## Problem details
Use the entries below and reproduce exactly the lines from the one containing "349 (116, 1850)" down to the one containing "514 (330, 2064)", both of them included.

## Dataset records
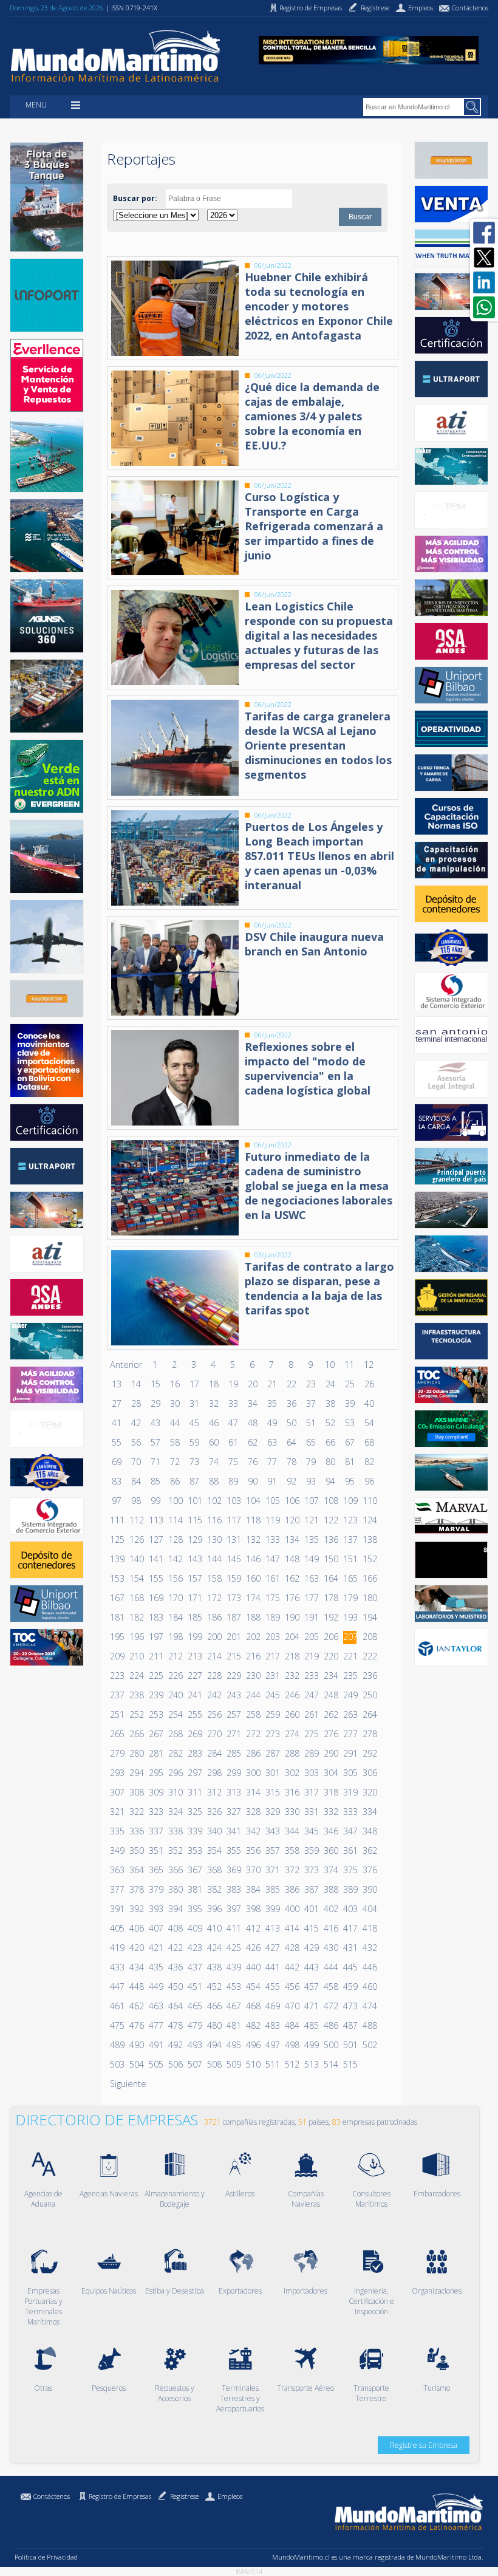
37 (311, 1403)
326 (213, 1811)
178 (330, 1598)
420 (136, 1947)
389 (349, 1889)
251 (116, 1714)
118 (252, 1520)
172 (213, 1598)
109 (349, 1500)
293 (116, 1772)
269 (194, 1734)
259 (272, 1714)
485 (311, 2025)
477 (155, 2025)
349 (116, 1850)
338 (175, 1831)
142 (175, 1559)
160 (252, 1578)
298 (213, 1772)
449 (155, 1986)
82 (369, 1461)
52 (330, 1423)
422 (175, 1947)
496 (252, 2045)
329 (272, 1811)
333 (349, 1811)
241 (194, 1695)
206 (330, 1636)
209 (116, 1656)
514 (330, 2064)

...

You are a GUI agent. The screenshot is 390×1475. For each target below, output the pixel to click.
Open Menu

## Answer to this problem
349 (116, 1850)
338 (175, 1831)
142 (175, 1559)
160 (252, 1578)
298 (213, 1772)
449 (155, 1986)
82 (369, 1461)
52 (330, 1423)
422 (175, 1947)
496 (252, 2045)
329 (272, 1811)
333 (349, 1811)
241 (194, 1695)
206 (330, 1636)
209 (116, 1656)
514 (330, 2064)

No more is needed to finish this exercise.